Geçenlerde Sabri Küstür arkadaşımın bir inceleme yazısını okumuştum.  Yazıyı MyNokiaBlog bir şekilde görmüş ve alıntılamış. İçeriğini gördüğümde, evet işte “Alıntılama Sanatı” budur dedim.  Aynı şekilde birçok kişi bu alıntı yapmakta.  Bu tarz örnekleri gördükçe evet benim yazılarımı da istedikleri gibi alsınlar diye içimden geçirdim.  Belki saatlerce uğraşıp, didinip yazdım, belki Google’da dahi çıkmıyor. Yine de bu şekilde bir alıntılama yapıldığı zaman üzerinde kocaman bannerler, Text reklamlar dahi olsa seviniyorum.

Aslında alıntı yapmak bu değil midir? Diğer türlüsü pek de alıntıya benzemiyor.  Daha çok (ç)alıntılama sanatına dönüşmüyor mu?  Neyse bu yazıda çok gevezelik yaptım. Taslaklardan çıkarıp yayınlama zamanı gelmişti… Görüşmek üzere…
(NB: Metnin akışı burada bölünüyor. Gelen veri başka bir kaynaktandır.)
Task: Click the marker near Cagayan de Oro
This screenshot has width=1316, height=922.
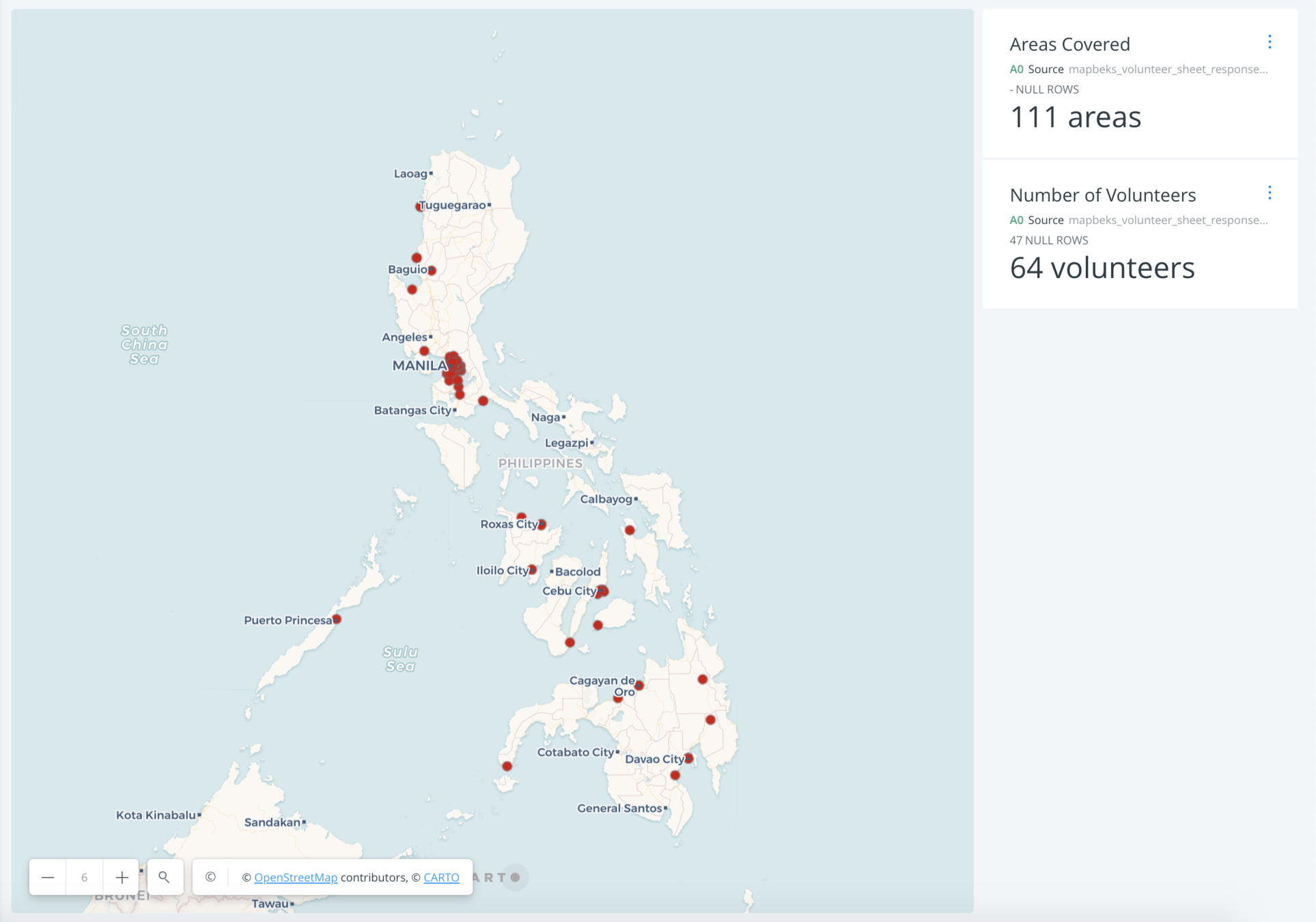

“Alıntılama Sanatı!” üzerine 3 yorum

  1. Gayet güzel bir yazı olmuş eline sağlık. Maalesef bu durum kaliteyi biraz yukarı çıkarabilmiş blog yazarlarının sorunu. Benim de başıma bu tarz olaylar gelmekteydi. Çok kez forumlara üye olmak zorunda kaldım. Hatta bana gelip kendi yazım olan bir şeyi forumunda kullanıp sonra bana mail atıp neden araklıyorsunuz diyen minik beyinlilerde oldu. Ama şundan eminim ki; verilen emekler bir gün mutlak karşılığını bulur. Araklama usulu çalışanlarda yok olur giderler..Saygılar…

    Yanıtla
  2. Çok haklısın hocam, özgün yazı yazmak zaten zor birde çalındığını düşünmek daha kötü.Emek veriyoruz sonuçta.

    Yanıtla
  3. Hocam bu makaleyi eve gelince tekrar okudum, gerçekten çok karışık bir durum aslın da, okuyucunun çok bilinçli olması gerekiyor, hani herzaman diyoruz ya, herkes blog yazabilir, o yazım olayına başladıktan sonra özgün yazıların ne kadar emek aldığını öğrendikten sonra bu düşünceler değişir ama herkese de bu bilinci aşılamak zor.